A Métrique de référence complète is a quantitative measure used to assess the performance of modèles d'IA, particularly in tasks such as traitement d'image, traitement du langage naturel, and audio analysis. Unlike other metrics that might rely on partial data or subjective assessments, full reference metrics use complete and accurate outputs as a benchmark for comparison.
These metrics require a ‘ground truth’ dataset—an established set of correct outputs against which the AI model’s predictions are evaluated. For instance, in évaluation de la qualité d'image, the original high-quality image serves as the reference, and the AI-generated image is compared to it. Common full reference metrics include:
- Rapport Signal sur Bruit de Pic (PSNR) : Measures the ratio between the maximum possible power of a signal and the power of corrupting noise.
- Indice de Similarité Structurelle (SSIM) : Assesses the visual impact of three characteristics of an image: luminance, contrast, and structure.

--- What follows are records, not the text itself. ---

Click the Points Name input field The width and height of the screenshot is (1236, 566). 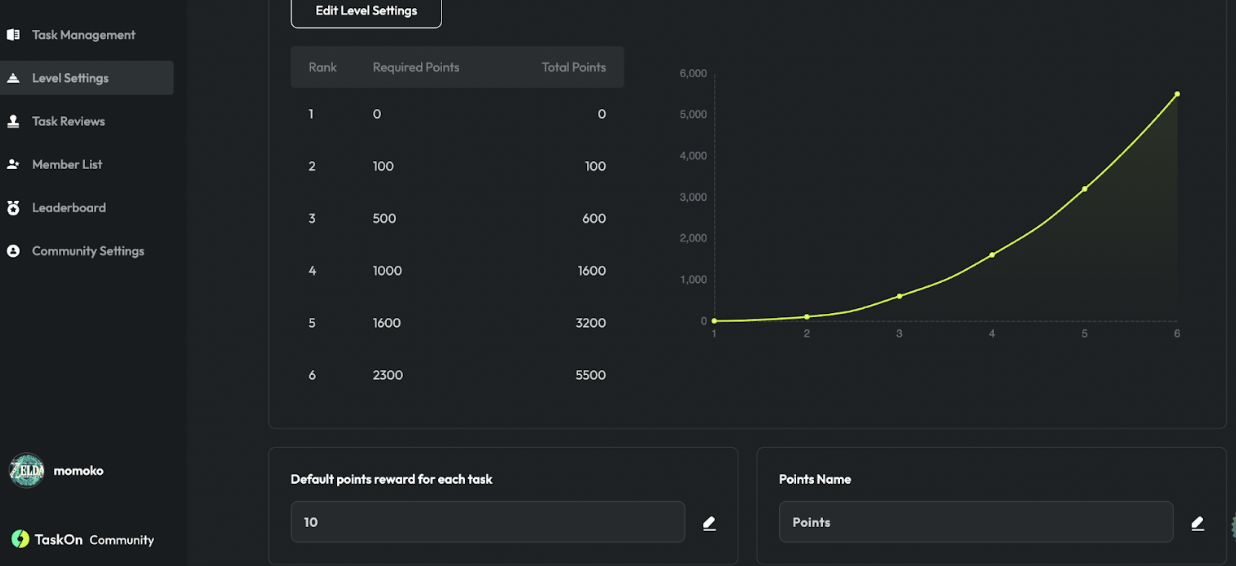pos(975,522)
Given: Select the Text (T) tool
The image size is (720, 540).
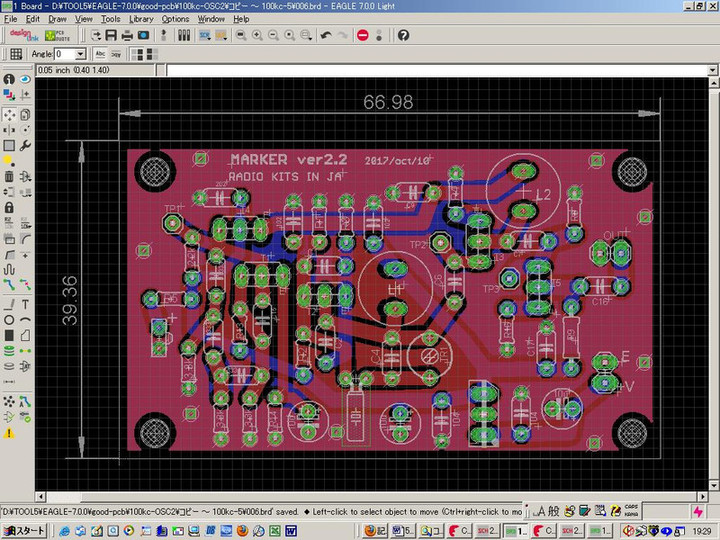Looking at the screenshot, I should 25,304.
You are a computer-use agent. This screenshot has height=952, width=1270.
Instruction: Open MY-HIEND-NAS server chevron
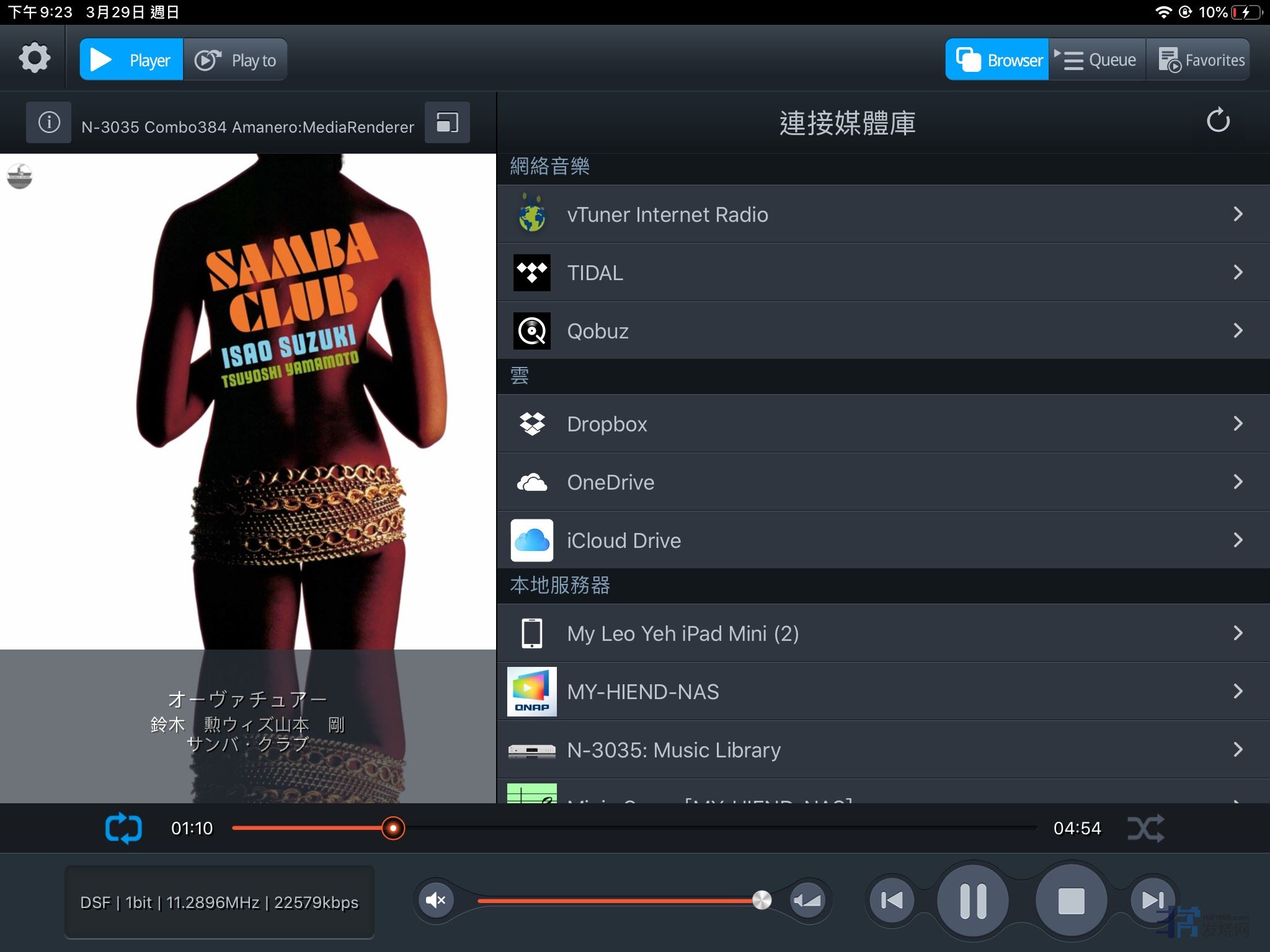(x=1238, y=691)
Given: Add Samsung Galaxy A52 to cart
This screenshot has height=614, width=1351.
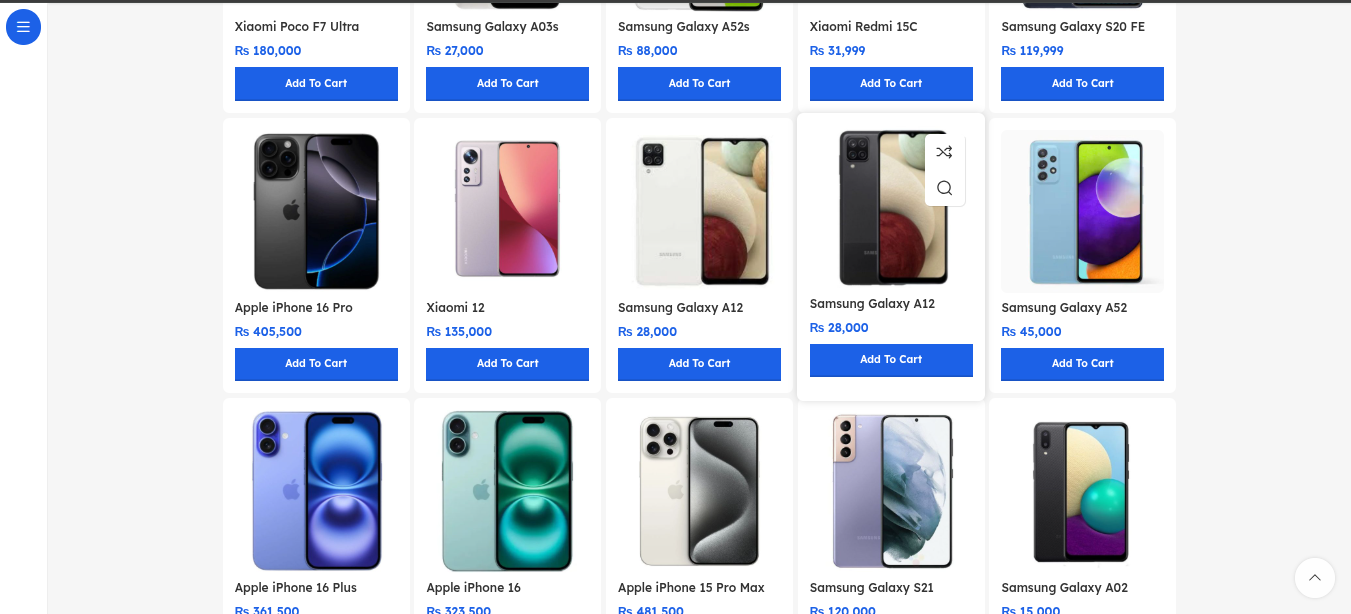Looking at the screenshot, I should (x=1082, y=364).
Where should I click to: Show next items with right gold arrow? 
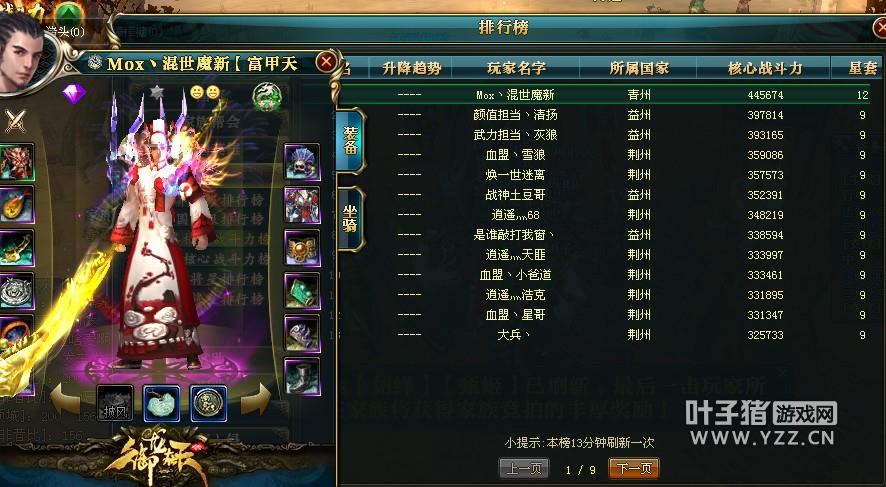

- Taux d’Erreur de Mot (WER): Used in reconnaissance vocale, this metric evaluates the number of incorrect words in the recognized text compared to the reference text.
Full Reference Metrics are particularly valuable because they provide a clear, objective standard for l'évaluation des performances du modèle. However, they are only applicable when a comprehensive ground truth is available, which may not always be the case in real-world scenarios. Consequently, while these metrics are essential for benchmarking AI performance in controlled environments, researchers and practitioners must also consider other evaluation methods, especially in situations where ground truth data is limited or unavailable.